TASK REQUIREMENTS: Nothing in the records may be changed; retype them in full.

RECORDS SHOWN:
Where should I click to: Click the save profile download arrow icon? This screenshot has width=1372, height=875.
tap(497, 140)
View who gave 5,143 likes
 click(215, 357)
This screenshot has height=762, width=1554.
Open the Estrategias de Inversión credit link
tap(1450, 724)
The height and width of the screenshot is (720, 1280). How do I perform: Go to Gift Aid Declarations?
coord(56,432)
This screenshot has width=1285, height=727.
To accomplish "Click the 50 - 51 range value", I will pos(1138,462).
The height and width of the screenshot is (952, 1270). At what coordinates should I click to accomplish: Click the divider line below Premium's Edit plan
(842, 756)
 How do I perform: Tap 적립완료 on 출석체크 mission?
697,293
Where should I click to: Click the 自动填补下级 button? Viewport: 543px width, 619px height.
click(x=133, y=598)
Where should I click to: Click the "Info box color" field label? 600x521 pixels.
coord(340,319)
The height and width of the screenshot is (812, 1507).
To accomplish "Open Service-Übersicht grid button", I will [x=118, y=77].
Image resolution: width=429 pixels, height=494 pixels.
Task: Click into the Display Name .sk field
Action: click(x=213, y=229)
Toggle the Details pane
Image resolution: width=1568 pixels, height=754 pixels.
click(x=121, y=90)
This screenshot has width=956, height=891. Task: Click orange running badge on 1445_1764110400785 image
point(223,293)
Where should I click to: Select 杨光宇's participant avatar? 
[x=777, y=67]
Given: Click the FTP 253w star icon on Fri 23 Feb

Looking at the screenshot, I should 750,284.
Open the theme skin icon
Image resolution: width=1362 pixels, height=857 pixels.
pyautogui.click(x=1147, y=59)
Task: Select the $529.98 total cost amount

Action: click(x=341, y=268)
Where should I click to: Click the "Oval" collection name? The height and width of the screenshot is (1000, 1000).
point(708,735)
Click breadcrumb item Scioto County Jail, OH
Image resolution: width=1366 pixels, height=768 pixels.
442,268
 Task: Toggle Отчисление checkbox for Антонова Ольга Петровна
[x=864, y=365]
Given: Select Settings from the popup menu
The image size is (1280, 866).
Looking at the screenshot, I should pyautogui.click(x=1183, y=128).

SOLUTION FOR THIS EXERCISE:
Where should I click to: Click the save profile download arrow icon? This screenshot has width=1372, height=875.
tap(497, 140)
View who gave 5,143 likes
 click(215, 357)
This screenshot has height=762, width=1554.
Open the Estrategias de Inversión credit link
tap(1450, 724)
The height and width of the screenshot is (720, 1280). How do I perform: Go to Gift Aid Declarations?
coord(56,432)
This screenshot has width=1285, height=727.
To accomplish "Click the 50 - 51 range value", I will pos(1138,462).
The height and width of the screenshot is (952, 1270). At what coordinates should I click to accomplish: Click the divider line below Premium's Edit plan
(842, 756)
 How do I perform: Tap 적립완료 on 출석체크 mission?
697,293
Where should I click to: Click the 自动填补下级 button? Viewport: 543px width, 619px height.
click(x=133, y=598)
Where should I click to: Click the "Info box color" field label? 600x521 pixels.
coord(340,319)
The height and width of the screenshot is (812, 1507).
To accomplish "Open Service-Übersicht grid button", I will [x=118, y=77].
Image resolution: width=429 pixels, height=494 pixels.
Task: Click into the Display Name .sk field
Action: click(x=213, y=229)
Toggle the Details pane
Image resolution: width=1568 pixels, height=754 pixels.
click(x=121, y=90)
This screenshot has width=956, height=891. Task: Click orange running badge on 1445_1764110400785 image
point(223,293)
Where should I click to: Select 杨光宇's participant avatar? 
[x=777, y=67]
Given: Click the FTP 253w star icon on Fri 23 Feb

Looking at the screenshot, I should 750,284.
Open the theme skin icon
Image resolution: width=1362 pixels, height=857 pixels.
pyautogui.click(x=1147, y=59)
Task: Select the $529.98 total cost amount

Action: click(x=341, y=268)
Where should I click to: Click the "Oval" collection name? The height and width of the screenshot is (1000, 1000).
point(708,735)
Click breadcrumb item Scioto County Jail, OH
Image resolution: width=1366 pixels, height=768 pixels.
442,268
 Task: Toggle Отчисление checkbox for Антонова Ольга Петровна
[x=864, y=365]
Given: Select Settings from the popup menu
The image size is (1280, 866).
Looking at the screenshot, I should pyautogui.click(x=1183, y=128).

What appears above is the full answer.